System: Playstation Vita
Availability: PSN Digital Download
Price on review date (08/03/13): $7.49 US / £6.49 UK
There has been a movement in video games recently to take some of the most celebrated games on past consoles and reworking or remastering them in order to re-release them on newer hardware. We’ve discussed the merits of these HD remakes in great detail on more than one podcast. I am a huge supporter of this practice as it has allowed me to experience many games that I might not have gotten the opportunity to play otherwise. Granted when most people think of HD remakes they think of the God of Wars, the Metal Gear Solids, or the Sly Coopers of the industry. Velocity Ultra from the developer FuturLab is also an HD remake of sorts.
The original Velocity game was released as a PlayStation Mini title that could be played on the PSP or PS3 (and later on the PSVita). After the original game received much critical acclaim, FuturLab decided to go back in and perfect the already great title. They read reviews from all over and took notes on what the critics had to say. The fact that Velocity Ultra was specifically developed for the PlayStation Vita allowed them to make some very significant improvements to the graphics, with new lighting effects and upgraded HD artwork. They were also able to take advantage of the Vita’s touch screen and dual analog sticks to improve the way the game controls. Let us also not forget the addition of trophy support.
Velocity Ultra is a vertical scrolling shoot ‘em up game that sends me back to my younger years playing games like 1942 in the arcade. You pilot a small ship called a Quarp Jet through various zones with the ultimate goal of rescuing poor souls stranded throughout in Survivor Pods. Like those old school arcade games, you can collect various health and upgrades for your main pulse cannon weapon to help you vanquish your foes which take the form of stationary turrets and not so stationary Zetachron ship formations. You also have pulse bombs at your disposal that you can, and in many zones must, launch with the Vita’s right analog stick in different directions to take out targets to the sides and behind your ship.
It doesn’t take long to figure out that this is not just a simple shoot ‘em up game. The Quarp Jet has the ability to warp itself around the screen in order to bypass obstacles, a skill that will become second nature before too much play time. Later in the game you are introduced to warp pods that, when dropped, allow you to warp back to that point in the zone. This too is a necessary skill to learn, as many of these later zones have a surprisingly deep puzzle aspect to them, forcing you to go back and take different paths in order to unlock the critical way to the end.
In the main portion of the game there are 50 zones to complete.
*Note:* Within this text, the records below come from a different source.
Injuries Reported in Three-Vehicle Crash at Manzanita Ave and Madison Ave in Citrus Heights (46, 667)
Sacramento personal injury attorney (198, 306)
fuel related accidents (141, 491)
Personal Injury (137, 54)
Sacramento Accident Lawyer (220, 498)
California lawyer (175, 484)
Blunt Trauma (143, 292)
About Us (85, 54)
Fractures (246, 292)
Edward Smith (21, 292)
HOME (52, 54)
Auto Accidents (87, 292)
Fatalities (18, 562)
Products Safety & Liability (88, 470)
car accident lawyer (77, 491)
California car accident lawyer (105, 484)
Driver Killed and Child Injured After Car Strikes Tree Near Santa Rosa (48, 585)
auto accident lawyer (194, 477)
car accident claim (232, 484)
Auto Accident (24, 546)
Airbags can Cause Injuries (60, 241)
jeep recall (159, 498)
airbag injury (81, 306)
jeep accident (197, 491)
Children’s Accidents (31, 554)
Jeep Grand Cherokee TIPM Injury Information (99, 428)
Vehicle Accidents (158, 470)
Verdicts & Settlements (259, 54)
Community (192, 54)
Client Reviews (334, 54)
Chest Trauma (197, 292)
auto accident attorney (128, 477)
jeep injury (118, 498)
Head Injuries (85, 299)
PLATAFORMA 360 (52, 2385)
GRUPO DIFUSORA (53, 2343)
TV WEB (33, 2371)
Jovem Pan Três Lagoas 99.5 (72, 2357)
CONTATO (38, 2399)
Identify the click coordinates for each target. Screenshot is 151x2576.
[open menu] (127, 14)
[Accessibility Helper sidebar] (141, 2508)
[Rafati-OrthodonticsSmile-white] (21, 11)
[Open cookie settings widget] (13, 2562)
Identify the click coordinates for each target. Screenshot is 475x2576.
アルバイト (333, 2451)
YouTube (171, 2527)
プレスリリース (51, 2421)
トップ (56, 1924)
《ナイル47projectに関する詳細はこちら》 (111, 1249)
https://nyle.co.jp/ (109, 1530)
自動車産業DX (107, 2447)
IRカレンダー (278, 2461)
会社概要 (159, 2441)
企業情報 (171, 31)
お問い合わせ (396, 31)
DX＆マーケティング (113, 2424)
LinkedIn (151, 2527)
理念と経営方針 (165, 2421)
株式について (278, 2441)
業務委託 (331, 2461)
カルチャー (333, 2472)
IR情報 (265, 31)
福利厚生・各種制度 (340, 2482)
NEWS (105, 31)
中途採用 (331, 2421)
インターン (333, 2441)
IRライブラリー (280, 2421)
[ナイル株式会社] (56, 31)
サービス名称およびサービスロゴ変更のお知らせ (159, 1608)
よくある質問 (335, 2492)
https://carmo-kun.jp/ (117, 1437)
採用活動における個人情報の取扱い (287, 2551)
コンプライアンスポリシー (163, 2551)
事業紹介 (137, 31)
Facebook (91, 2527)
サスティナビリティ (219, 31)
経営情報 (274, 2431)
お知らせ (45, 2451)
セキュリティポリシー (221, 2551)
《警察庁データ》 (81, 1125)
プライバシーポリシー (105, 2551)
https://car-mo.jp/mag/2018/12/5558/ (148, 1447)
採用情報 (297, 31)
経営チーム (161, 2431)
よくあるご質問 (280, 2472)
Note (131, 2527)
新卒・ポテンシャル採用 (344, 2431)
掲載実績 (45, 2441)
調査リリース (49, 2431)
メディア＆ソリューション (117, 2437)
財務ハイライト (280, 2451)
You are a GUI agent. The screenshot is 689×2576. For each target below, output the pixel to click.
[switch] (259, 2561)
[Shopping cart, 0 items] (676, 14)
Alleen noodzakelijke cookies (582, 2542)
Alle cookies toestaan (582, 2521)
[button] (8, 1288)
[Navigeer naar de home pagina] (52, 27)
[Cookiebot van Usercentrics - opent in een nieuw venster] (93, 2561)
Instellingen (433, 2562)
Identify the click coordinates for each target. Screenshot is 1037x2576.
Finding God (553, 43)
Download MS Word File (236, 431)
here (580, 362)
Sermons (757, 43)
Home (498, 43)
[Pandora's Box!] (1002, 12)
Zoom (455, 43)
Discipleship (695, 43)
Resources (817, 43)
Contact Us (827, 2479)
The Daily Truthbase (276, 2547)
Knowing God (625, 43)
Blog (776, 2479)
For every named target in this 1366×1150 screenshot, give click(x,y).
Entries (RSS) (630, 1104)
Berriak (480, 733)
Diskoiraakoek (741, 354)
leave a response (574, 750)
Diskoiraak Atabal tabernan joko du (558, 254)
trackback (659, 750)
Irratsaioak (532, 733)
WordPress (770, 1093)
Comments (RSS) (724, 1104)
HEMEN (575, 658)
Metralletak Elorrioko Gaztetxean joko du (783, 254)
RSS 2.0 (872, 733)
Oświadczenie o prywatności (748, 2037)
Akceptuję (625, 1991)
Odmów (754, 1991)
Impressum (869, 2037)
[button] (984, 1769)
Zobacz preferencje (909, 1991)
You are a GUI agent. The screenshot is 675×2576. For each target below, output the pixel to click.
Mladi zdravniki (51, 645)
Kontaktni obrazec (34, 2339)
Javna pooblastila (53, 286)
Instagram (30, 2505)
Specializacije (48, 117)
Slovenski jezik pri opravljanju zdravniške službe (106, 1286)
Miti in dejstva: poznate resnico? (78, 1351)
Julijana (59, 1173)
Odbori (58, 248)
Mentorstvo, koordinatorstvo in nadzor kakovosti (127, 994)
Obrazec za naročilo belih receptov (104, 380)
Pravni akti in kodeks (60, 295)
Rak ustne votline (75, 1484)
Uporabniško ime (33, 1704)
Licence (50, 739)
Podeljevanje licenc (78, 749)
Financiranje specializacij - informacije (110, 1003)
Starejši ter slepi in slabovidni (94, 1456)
The missions for each zone vary from searching out survivors, eliminating the enemy presence, or just simply getting through the zone just as quickly as your booster jets will carry you. There are also a number of mini games to unlock if you can find them hidden in secret paths of the zones. Of course if you want to earn the coveted Platinum trophy in this game, you will have to unlock and perfect them all. This offers quite a challenge and a huge dose of replayability to a title that is already a great value in terms of gaming time and money.
Velocity Ultra is a perfect game for a portable system like the PlayStation Vita. Each zone only takes at most a few minutes to complete, allowing you to spend as much or as little time as you’d like playing. Time is of course a major factor in earning maximum XP on each zone, so you will probably find yourself replaying early zones trying to earn a perfect score in order to eek out a few more XP to unlock some of the later zones. FuturLab has done a good job upgrading the controls of Velocity to take advantage of the extra analog stick and touch controls available on the Vita. The graphics have been suitably upgraded to take advantage of the beautiful OLED screen of the handheld. About the only thing that didn’t get tweaked in the update was the soundtrack which frankly, in all its 8-bit era chiptune greatness, didn’t need to be touched.
I happen to think that the PlayStation Vita is a perfect platform for small addictive indie games like Velocity Ultra. I also believe that Velocity Ultra is a wonderful example of the small addictive indie games that should be the bread and butter of the PlayStation Vita’s catalog. FuturLab has done well taking a great little game and making it just that much better for our favorite little handheld.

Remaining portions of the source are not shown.